[Barry Lyndon by William Makepeace Thackeray]@TWC D-Link bookBarry Lyndon CHAPTER VI 24/29
'Go to the inspecting officer,' said I; 'if they once get you into Prussia it is all over with you, and they will never give you up.
Go now to the commandant of the depot, promise him a hundred--five hundred guineas to set you free; say that the crimping captain has your papers and portfolio' (this was true); 'above all, show him that you have the means of paying him the promised money, and I will warrant you are set free.' He did as I advised, and when we were put on the march Mr.Fakenham found means to be allowed to go into hospital, and while in hospital the matter was arranged as I had recommended. He had nearly, however, missed his freedom by his own stinginess in bargaining for it, and never showed the least gratitude towards me his benefactor. I am not going to give any romantic narrative of the Seven Years' War. At the close of it, the Prussian army, so renowned for its disciplined valour, was officered and under-officered by native Prussians, it is true; but was composed for the most part of men hired or stolen, like myself, from almost every nation in Europe.

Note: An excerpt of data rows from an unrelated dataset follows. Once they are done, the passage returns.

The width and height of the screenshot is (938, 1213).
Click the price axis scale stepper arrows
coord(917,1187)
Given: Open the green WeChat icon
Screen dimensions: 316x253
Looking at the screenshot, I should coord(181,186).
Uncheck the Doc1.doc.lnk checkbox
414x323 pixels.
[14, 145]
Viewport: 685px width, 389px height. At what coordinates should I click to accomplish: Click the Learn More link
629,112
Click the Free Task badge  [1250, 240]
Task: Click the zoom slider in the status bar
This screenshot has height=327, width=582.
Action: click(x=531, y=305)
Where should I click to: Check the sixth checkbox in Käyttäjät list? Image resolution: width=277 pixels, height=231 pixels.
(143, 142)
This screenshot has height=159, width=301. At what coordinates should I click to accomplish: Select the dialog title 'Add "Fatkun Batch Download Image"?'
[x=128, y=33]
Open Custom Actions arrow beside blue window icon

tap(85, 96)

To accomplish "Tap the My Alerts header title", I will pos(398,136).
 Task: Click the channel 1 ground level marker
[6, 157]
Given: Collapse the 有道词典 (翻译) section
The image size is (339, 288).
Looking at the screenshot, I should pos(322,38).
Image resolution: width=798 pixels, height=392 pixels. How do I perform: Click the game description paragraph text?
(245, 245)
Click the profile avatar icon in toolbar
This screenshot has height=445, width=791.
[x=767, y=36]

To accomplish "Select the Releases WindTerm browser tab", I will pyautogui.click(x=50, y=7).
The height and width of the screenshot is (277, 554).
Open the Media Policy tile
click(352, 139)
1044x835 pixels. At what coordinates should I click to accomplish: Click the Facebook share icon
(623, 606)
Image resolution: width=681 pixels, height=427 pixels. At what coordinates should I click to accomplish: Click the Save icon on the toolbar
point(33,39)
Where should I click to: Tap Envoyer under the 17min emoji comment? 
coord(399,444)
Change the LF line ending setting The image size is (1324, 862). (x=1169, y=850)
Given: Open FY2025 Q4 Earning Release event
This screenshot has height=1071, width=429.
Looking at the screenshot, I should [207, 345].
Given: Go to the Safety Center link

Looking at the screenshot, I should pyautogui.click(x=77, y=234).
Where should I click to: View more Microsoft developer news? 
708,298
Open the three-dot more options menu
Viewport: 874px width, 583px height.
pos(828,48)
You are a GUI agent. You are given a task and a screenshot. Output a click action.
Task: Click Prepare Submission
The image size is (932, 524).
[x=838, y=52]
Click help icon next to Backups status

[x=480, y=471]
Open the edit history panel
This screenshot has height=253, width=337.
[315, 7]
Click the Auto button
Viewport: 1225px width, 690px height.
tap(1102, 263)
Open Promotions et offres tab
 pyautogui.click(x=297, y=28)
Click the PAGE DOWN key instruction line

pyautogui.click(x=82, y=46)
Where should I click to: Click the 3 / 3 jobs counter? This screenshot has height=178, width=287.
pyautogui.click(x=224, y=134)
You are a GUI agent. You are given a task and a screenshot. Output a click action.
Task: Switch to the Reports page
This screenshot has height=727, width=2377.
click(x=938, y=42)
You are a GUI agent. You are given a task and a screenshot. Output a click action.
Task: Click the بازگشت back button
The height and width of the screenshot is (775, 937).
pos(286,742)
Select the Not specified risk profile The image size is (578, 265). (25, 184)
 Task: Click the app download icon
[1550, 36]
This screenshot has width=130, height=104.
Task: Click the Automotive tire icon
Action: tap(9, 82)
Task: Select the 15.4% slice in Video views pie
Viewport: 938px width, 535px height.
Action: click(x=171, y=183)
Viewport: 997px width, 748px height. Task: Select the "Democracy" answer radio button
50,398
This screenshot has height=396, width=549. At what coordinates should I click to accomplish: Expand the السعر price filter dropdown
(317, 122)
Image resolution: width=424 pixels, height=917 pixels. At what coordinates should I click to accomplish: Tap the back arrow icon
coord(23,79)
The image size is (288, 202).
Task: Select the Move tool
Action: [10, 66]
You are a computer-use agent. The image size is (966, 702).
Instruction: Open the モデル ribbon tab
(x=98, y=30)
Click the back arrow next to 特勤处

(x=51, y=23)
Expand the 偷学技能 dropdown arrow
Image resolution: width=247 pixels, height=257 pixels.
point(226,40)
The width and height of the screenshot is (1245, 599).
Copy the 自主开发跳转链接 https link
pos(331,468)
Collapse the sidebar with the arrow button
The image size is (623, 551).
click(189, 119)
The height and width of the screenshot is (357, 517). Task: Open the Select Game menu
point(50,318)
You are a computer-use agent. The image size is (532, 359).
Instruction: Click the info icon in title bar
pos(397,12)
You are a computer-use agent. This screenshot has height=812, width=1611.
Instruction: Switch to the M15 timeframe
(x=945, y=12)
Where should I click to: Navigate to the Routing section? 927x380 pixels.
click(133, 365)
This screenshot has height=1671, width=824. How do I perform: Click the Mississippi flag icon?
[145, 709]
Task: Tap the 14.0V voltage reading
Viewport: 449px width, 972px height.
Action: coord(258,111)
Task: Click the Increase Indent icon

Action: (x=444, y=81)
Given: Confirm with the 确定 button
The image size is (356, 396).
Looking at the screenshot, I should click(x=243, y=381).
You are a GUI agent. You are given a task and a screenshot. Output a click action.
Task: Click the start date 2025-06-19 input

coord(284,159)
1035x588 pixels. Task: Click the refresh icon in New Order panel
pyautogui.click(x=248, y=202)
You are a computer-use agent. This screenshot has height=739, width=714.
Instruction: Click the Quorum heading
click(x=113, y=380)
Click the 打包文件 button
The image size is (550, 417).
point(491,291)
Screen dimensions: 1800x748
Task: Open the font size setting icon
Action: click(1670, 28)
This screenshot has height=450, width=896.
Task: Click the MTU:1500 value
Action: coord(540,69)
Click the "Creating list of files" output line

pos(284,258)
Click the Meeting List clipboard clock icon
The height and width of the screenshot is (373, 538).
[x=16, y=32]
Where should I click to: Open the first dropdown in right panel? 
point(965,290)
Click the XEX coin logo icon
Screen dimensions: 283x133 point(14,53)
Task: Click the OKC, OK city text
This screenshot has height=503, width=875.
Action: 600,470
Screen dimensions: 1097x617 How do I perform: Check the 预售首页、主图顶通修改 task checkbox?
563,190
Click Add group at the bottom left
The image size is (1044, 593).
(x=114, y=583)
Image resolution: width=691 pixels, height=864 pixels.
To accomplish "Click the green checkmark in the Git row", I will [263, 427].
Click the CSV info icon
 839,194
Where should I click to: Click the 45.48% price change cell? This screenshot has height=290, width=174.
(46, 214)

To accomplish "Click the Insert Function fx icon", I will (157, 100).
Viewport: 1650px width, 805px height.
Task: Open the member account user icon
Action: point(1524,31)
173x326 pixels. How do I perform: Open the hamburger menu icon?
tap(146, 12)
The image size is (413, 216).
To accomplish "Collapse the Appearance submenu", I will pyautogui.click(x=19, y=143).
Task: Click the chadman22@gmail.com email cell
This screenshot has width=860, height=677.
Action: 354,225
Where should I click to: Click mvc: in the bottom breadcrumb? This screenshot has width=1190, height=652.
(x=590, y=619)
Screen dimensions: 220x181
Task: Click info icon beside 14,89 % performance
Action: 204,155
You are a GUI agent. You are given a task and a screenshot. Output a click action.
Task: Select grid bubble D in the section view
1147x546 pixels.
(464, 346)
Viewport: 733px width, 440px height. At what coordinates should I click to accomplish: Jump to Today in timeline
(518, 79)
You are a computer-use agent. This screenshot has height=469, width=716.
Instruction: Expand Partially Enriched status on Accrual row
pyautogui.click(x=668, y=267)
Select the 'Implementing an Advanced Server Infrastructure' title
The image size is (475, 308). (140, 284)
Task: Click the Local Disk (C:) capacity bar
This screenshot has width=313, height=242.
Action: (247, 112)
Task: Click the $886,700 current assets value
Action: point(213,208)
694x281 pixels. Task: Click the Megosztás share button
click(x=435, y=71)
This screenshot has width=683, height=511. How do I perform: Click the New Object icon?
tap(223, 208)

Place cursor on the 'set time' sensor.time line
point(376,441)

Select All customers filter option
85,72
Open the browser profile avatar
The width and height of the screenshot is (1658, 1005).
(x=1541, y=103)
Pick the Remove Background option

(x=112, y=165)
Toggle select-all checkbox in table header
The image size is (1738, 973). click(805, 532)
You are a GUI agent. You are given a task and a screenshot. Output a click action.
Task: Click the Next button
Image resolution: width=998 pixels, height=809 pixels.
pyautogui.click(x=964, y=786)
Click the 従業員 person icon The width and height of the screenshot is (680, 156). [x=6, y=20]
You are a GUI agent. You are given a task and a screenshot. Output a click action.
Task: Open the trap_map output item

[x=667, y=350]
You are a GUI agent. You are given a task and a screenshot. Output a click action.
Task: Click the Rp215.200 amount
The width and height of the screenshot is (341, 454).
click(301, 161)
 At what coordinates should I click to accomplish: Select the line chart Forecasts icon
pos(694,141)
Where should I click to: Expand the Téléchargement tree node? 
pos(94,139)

The deserting to and fro was prodigious.
In my regiment (Bulow's) alone before the war, there had been no less than 600 Frenchmen, and as they marched out of Berlin for the campaign, one of the fellows had an old fiddle on which he was flaying a French tune, and his comrades danced almost, rather than walked, after him, singing, 'Nous allons en France.' Two years after, when they returned to Berlin, there were only six of these men left; the rest had fled or were killed in action.
The life the private soldier led was a frightful one to any but men of iron courage and endurance.